An increase of intracellular free Ca2+ is essential for spontaneous meiotic resumption by mouse oocytes

The involvement of calcium ions in the mechanism of meiotic resumption has been studied in mouse oocytes made resistant to the lethal effects of calcium-free medium (CFM) by zona pellucida removal (De Felici et al., '89). We show here that such oocytes undergo meiotic resumption in CFM (as evaluated by germinal vesicle breakdown, GVBD) at a rate comparable to that shown by oocytes cultured in medium containing 1.7 mM Ca2+. The addition to CFM of 50 u M Quin2/AM (a membrane permeable, high affinity Ca2+ chelator) totally prevents GVBD, while purported antagonists of Ca2+ release from intracellular stores, such as 150 uM 8-(N,N-diethylamino)octyl-3-4-5 trimethoxybenzoate (TMB-8) or 300 uM chlortetracycline, only cause a slight meiotic delay.
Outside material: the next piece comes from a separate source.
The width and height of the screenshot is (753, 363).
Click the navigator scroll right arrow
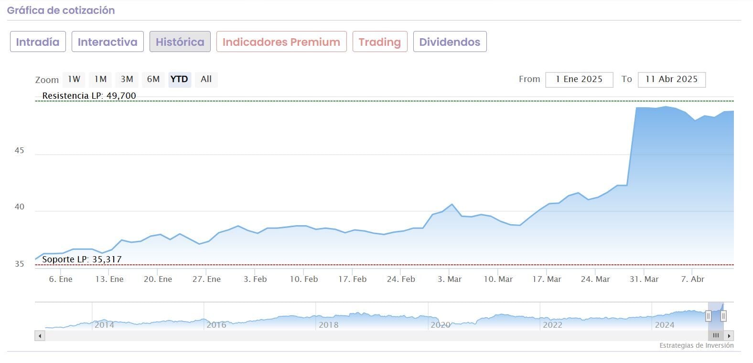coord(729,336)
On the other hand, if the oocytes are pre-incubated for 30 min in CFM supplemented with 100 uM TBM-8 plus 0.2 mM dibutyryl-cyclic AMP (dbcAMP, a reversible inhibitor of GVBD), and then cultured in the same medium, without dbcAMP, a sustained inhibition of meiotic maturation is obtained. Our observations suggest that an increase in intracellular free Ca2+ is essential for meiotic resumption by mouse oocytes; in the experimental absence of external Ca2+, release of the cation from internal stores is sufficient to allow meiotic resumption.